_SELEÇÃO_
+++
Blog do Doutor Fofinho

"Tudo começou há algum tempo atrás na Ilha do Sol..." Há muitos anos eu montei esse blog, dando o nome "Le Cul du Tabou", inspirado por uma amiga, para falar sobre o tabu das coisas. Ganhei muitos seguidores, mas desde 2018 não escrevi mais nele. Estou retomando, agora com novo nome, o "Blog do Doutor Fofinho", muito mais a minha cara, minha identidade. Sejam bem vindos.

Friday, April 22, 2011

SABEDORIA OCULTA NAS BORDAS DO MUNDO


Todo mundo já ouviu falar de pessoas muito simples, mas muito sábias. Pessoas que não tiveram acesso a escola, a cultura, mas guardam em si uma sabedoria ímpar. Seja um velho caboclo na porta de um empório numa cidadezinha perdida do interior de qualquer lugar, seja a avózinha simplória com a barriga encostada no fogão de lenha, a benzedeira no pequeno vilarejo de pescadores e até mesmo a nossa modesta faxineira (Se bem que a minha não é nada dessas!). Pessoas simples, de poucos ou quaisquer requintes e português parco, mas capazes de proferir pérolas de experiência, sabedoria e evolução em simples frases.
+++
_DADOS_

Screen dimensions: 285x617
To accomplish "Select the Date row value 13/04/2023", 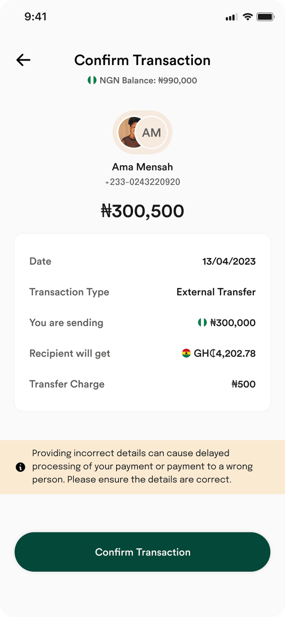I will (x=229, y=262).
+++
_O QUE FAZER_
Liste todas as pessoas simples e sábias que a seleção dá como exemplo na frase iniciada por "Seja um velho caboclo".

_RESPOSTA_
- Um velho caboclo na porta de um empório numa cidadezinha perdida do interior
- A avózinha simplória com a barriga encostada no fogão de lenha
- A benzedeira no pequeno vilarejo de pescadores
- A nossa modesta faxineira